August 29, 2002
JETS TO BRAZIL [I]FOUR CORNERED NIGHT[/I] REVIEW
If nice guys finish last, someone forgot to tell Jets to Brazil. Abandoning Pantera testosterone, the band's second album favors an approach that focuses on sincerity and failed romantic sentiment. More subdued than their debut, Four Cornered Night is at times a layered and moody record that often sacrifices rock for substance. In many cases, distorted guitars are replaced in favor of pianos and organs. This new sound provides songs like "In the Summer's When You Really Know" and "Little Light" with thick textures and gorgeous melodies. At another point, the envelope is pushed even further with "Empty Picture Frame," a lonely acoustic number that sounds like it could have been recorded by Wilco.

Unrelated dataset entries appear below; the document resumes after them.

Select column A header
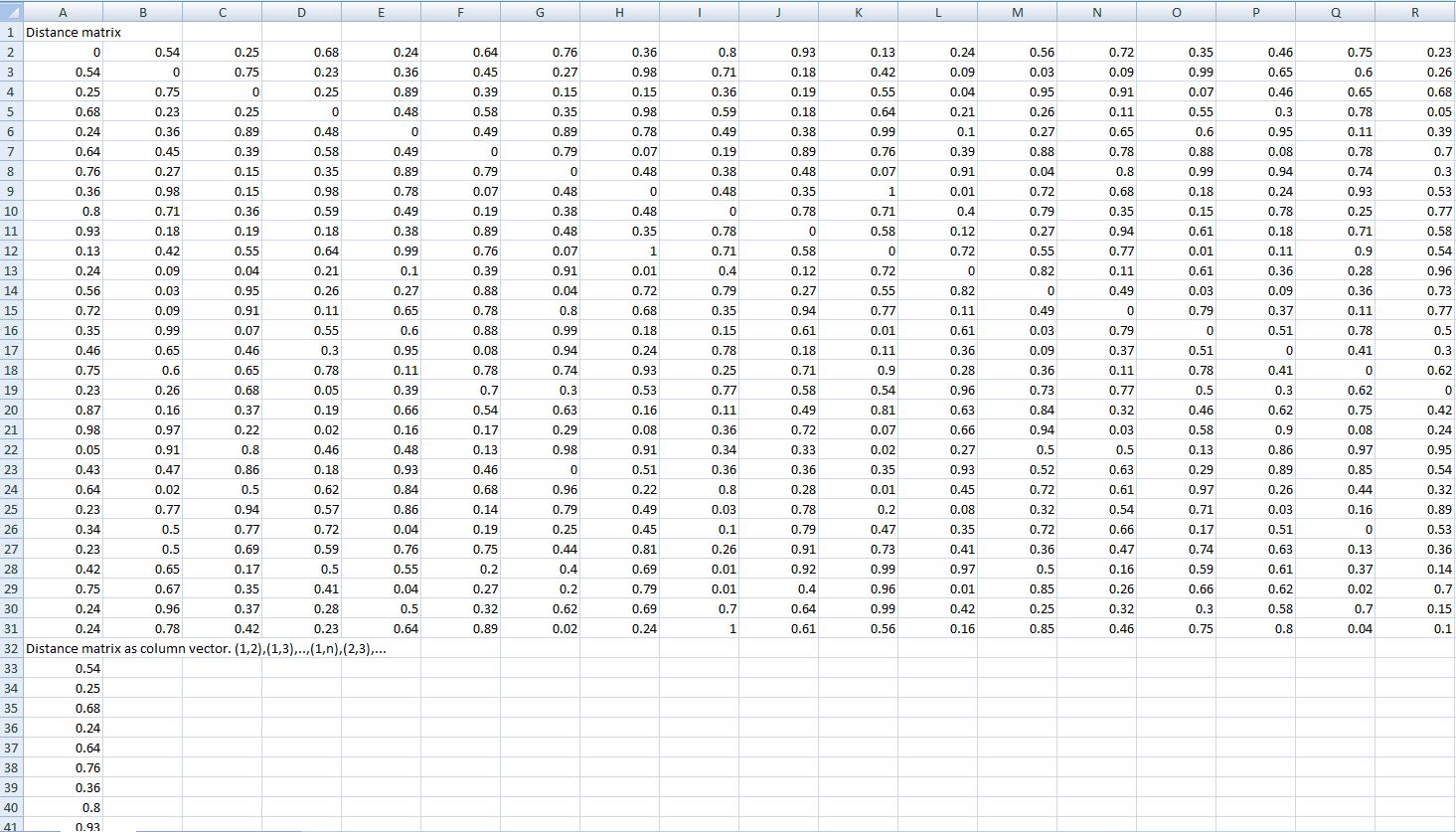Image resolution: width=1456 pixels, height=832 pixels. pos(63,12)
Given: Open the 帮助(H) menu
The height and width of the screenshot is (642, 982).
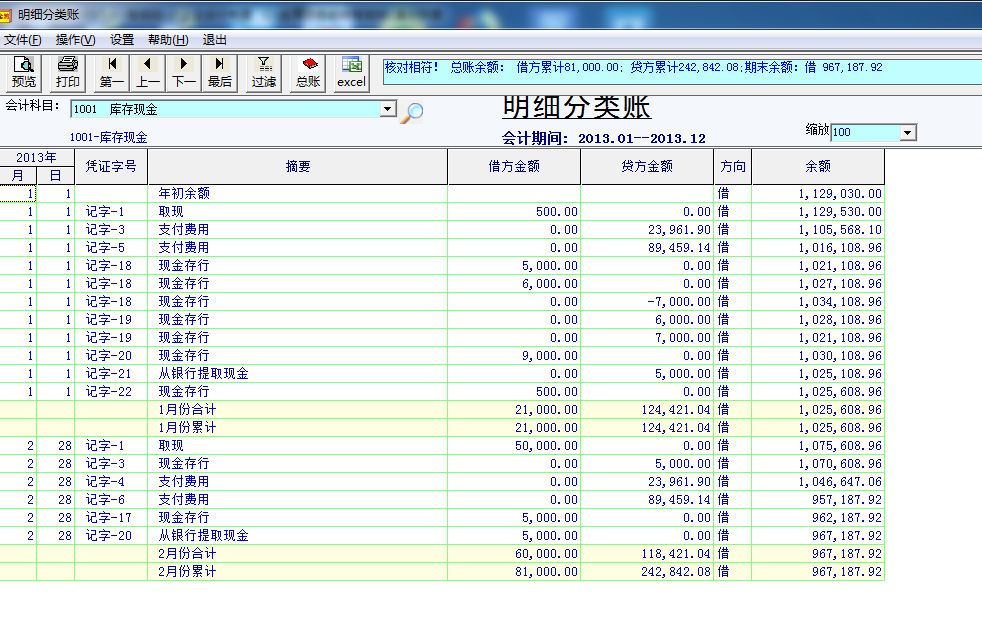Looking at the screenshot, I should click(x=167, y=40).
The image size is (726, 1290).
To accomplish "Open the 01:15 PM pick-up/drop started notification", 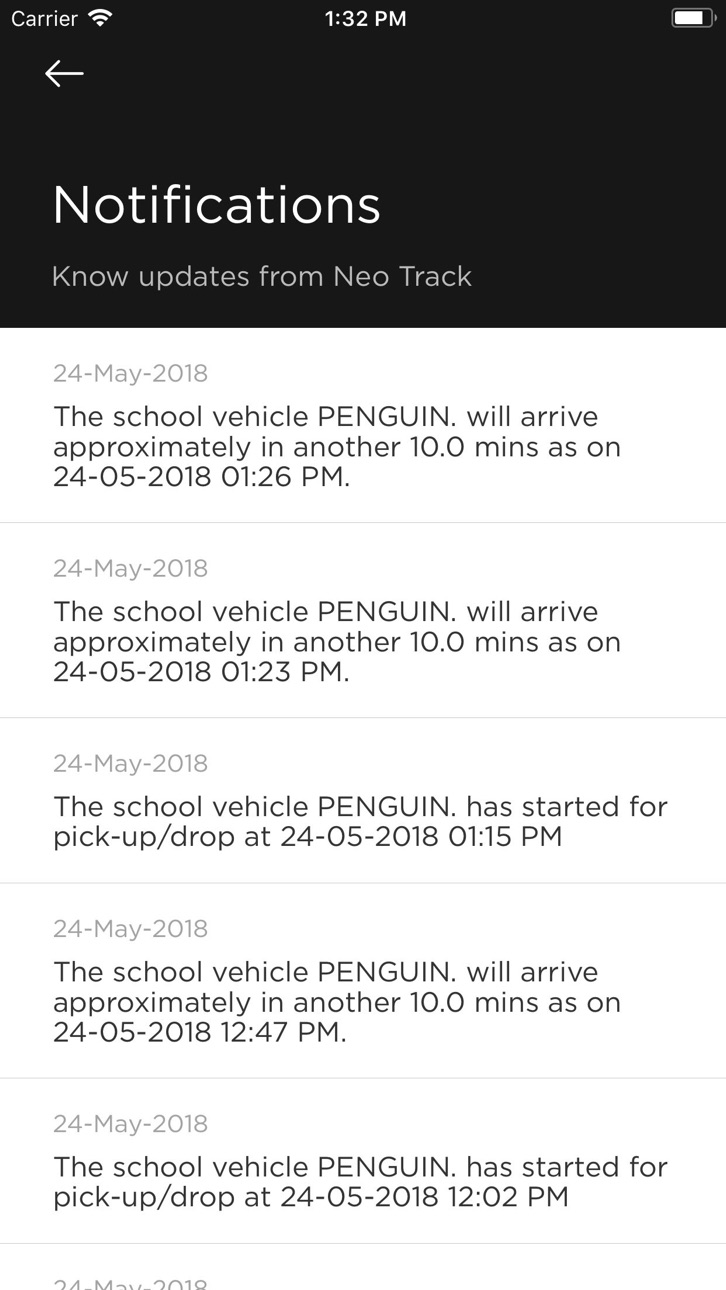I will (363, 800).
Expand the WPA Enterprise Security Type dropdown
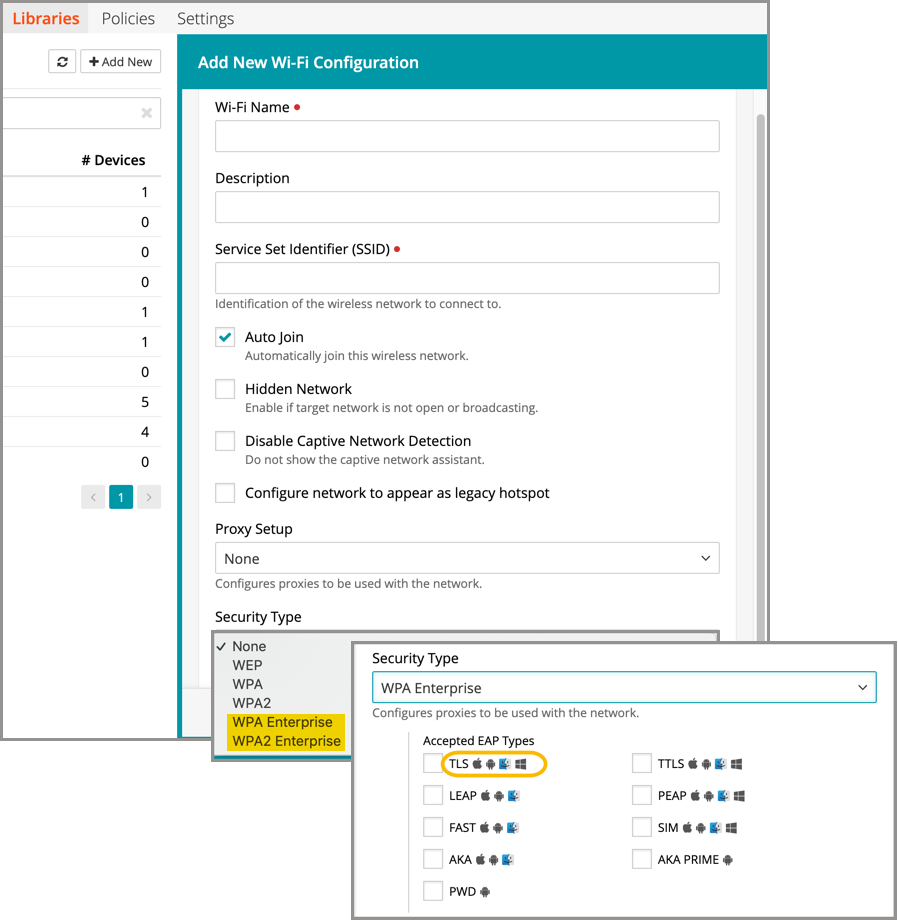The height and width of the screenshot is (920, 898). coord(624,688)
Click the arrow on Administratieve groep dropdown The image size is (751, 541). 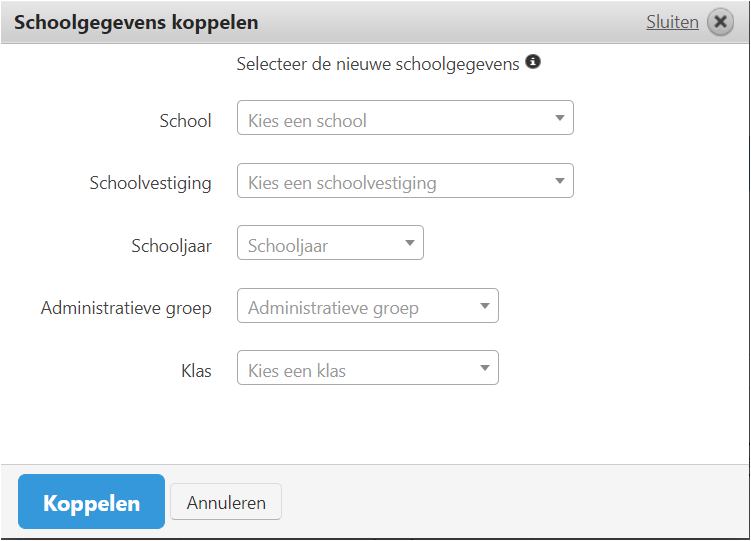tap(484, 307)
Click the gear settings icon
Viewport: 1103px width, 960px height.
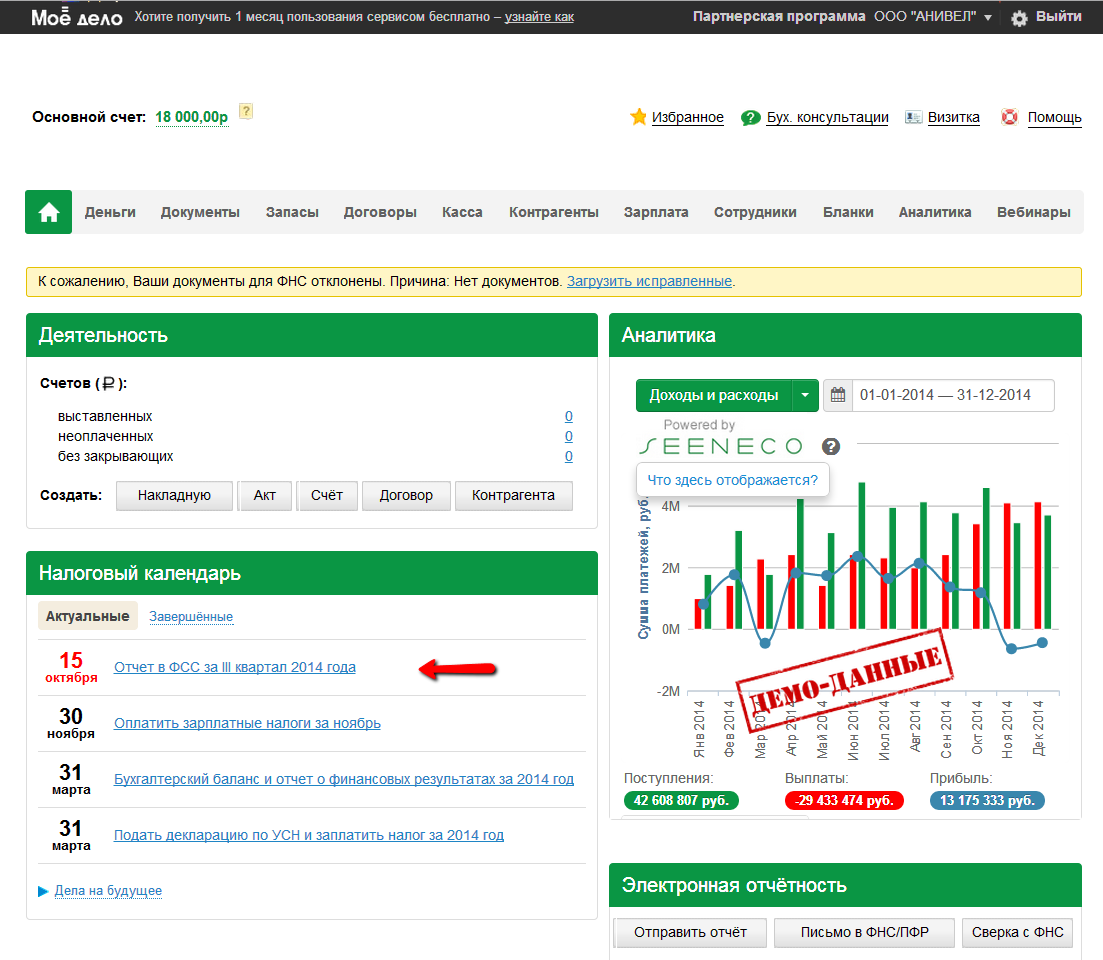(1019, 18)
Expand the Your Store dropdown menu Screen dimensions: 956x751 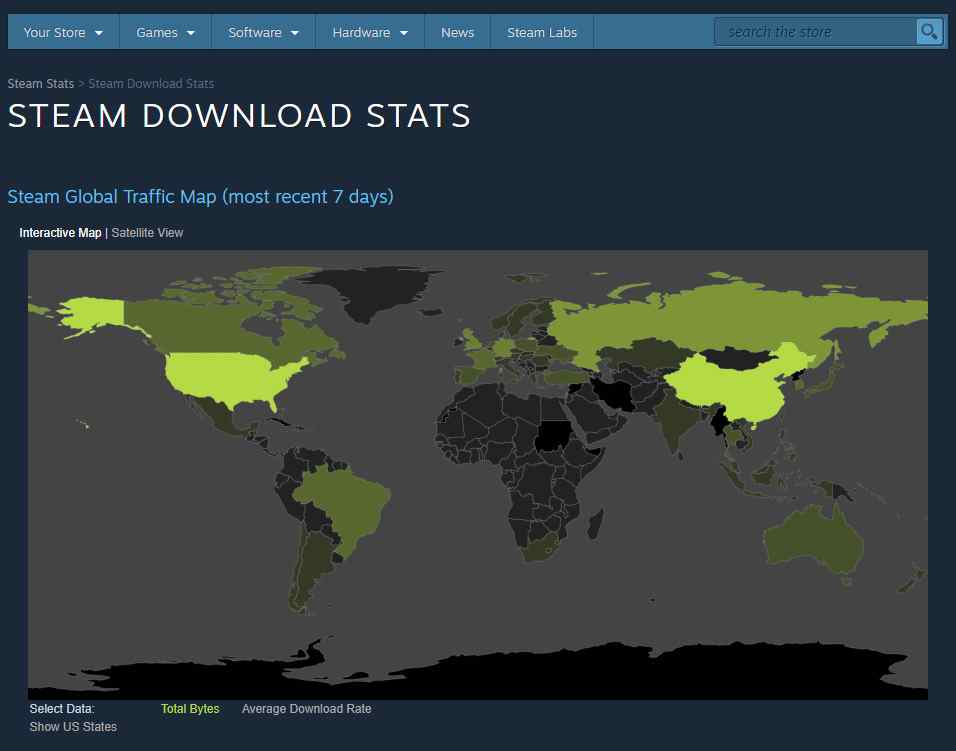click(x=55, y=31)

Despite Jets to Brazil's musical maturity, they did not forget their distortion pedals or emo-core roots. "You're Having the Time of My Life" and "Pale New Dawn" would not sound out of place on a Promise Ring record. Jets to Brazil even manages to inject elements of classic rock into their sound, for "Mid-day Anonymous" contains a riff that eerily sounds like an AC/DC outtake.
Like the confessional poets of the 1950's, Jets to Brazil's lyrics, like those of other emo bands, can be intensely autobiographical and sentimental. Throughout the album, former Jawbreaker Blake Schwarzenbach presents lyrics that namedrop -- he mentions his own family and even addresses his own bandmates. Weaving in and out of different tempers, Schwarzenbach seems to cover the entire emotional spectrum. There is despair, for relationships meet "dead ends" and lovers inevitably become "strangers." But there is also hope because "there are so many people to meet" and "this country was promised to me from the start." All of these emotional outbursts culminate in "All Things Good and Nice," the album's final track. Here, Schwarzenbach declares "I love feeling like I've got something to give," which is evident throughout the album.
Unlike some other modern punk acts, Jets to Brazil brings attention to the music, not the packaged image a 15-year-old can purchase at a Hot Topic. Jets to Brazil provide the soundtrack for the pensive punk, not for the pre-pubescent Blink-182 fan. Four Cornered Night is sincere and heartfelt; honesty never sounded so good.